Kendimi kaptırmışım çabalama işine. Annem de böyleydi, bir saçını süpürge etme hali içinde. Sürekli oradan oraya koşuşturup duruyorum. Dar zamanlara hapsetmişim sanki kendimi, her şey hemen yapılmalı, sanki hepsi aynı anda gerekli. Kafam 50 parçaya bölünmüş durumda. Bu arada "uyanık" olmaya çalıştığımı fark ettim bir yandan. Bu "uyanık olma" hali, "farkındalık"ın çaba versiyonu.

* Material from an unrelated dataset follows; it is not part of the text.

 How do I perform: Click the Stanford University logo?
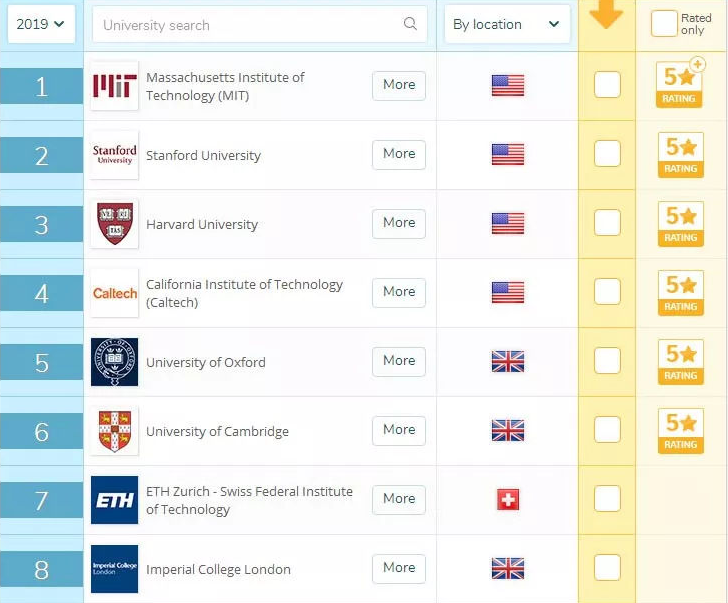pos(114,155)
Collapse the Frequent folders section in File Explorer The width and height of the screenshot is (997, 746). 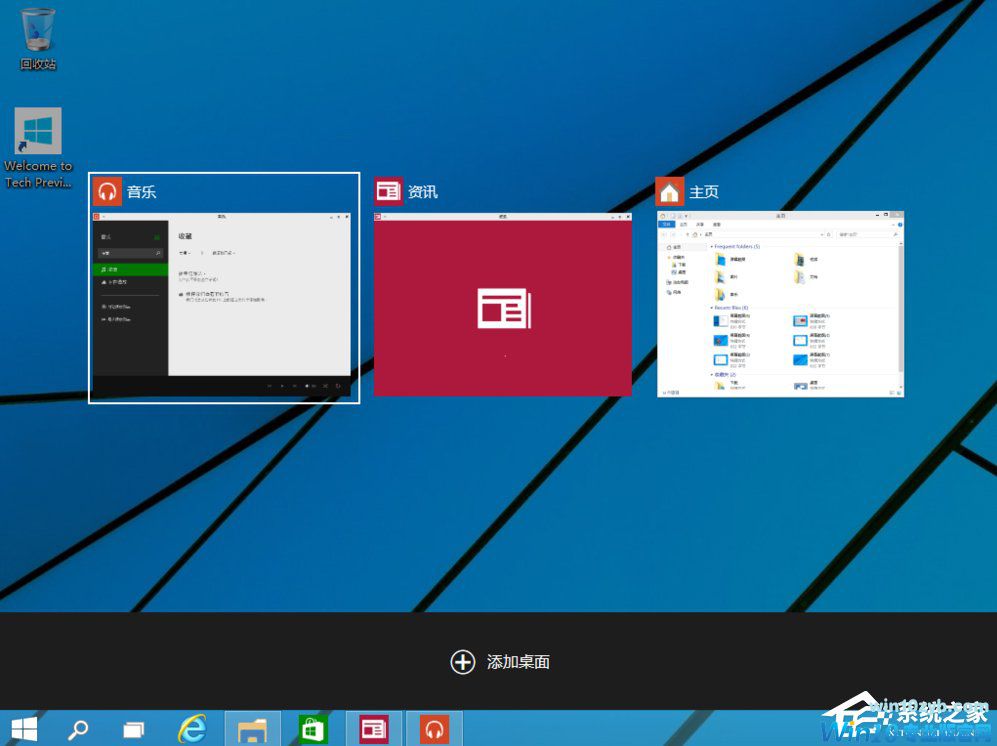713,246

Yani bir yandan başı kesilmiş tavuk gibi koşturuyorum, bir yandan da ne yaptığım konusunda uyanık olmaya çalışıyorum. yapmadığım korku çalışmaları için kalbimden pembeler çıkartmaya çalışıyorum çayı demlerken. Bir yandan bana gazeteden haber okuyan eşimi dinliyorum, bir yandan oğluma laf yetiştiriyorum, bir yandan çamaşır asıyor ve bir yandan da öğlen menüsünü ve bloga yazacağım bir sonraki yazıyı düşünüyorum.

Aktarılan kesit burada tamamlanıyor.